In case of evaluation the profitability of isolated projects, the key issues of the
analysis consist of: a positive value of the NPV; a value of the IRR superior to the discount
rate considered as normal, or a value of the IRR superior to the contracted loan rate (Capet,
1992: 125). Concomitant there has to be assessed the payback period depending on the
specific industry or through the investors point of view (usually, payback period under
three years). If there are evaluated several mutually exclusive projects, then may preferred
one that will have the higher NPV, and using the IRR has just the role to check whether
there might be interesting to take advantage of a loan leverage.
It is remarkable that, in practice, the payback period represents an important
method of guidance for the investors. This approach is obviously conservative, meaning
that minimizes the risk to the future; nevertheless, the association risk-future is unjustified,
when it refers to proven technology and reliable products.

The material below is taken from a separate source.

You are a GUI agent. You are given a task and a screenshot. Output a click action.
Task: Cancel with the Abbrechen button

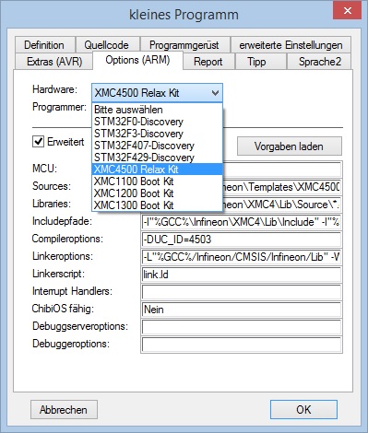pyautogui.click(x=64, y=410)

Therefore, thus approaches may
result in economic non-senses, which overlook that the fundamental underlying intention
of an investment is to produce wealth, regardless the medium or long term; achieving the
wealth goal, the payback is realized.
The focal point in resolution of the inconsistent results of efficiency assessment
methods consist in establishment of the discount rate normally used in efficiency
calculations. The most common proxies in this demarche are proxies such as interest rates,
capital supply and demand, and the average rate of return. For a long period of time there
were considered that, giving the increasing efficiency, the markets reached a development
that allow them to fully self regulate, regardless the situation. Nevertheless, the growingefficiency and the self-adjustment type of the market behavior proved resounding failures,
of those echoes are obviously in the nowadays economic situation. Results in the necessity
of duplicate the efficiency by supervision, in order to ensure the dynamic correlation
between the discount rate and the rate of economic growth.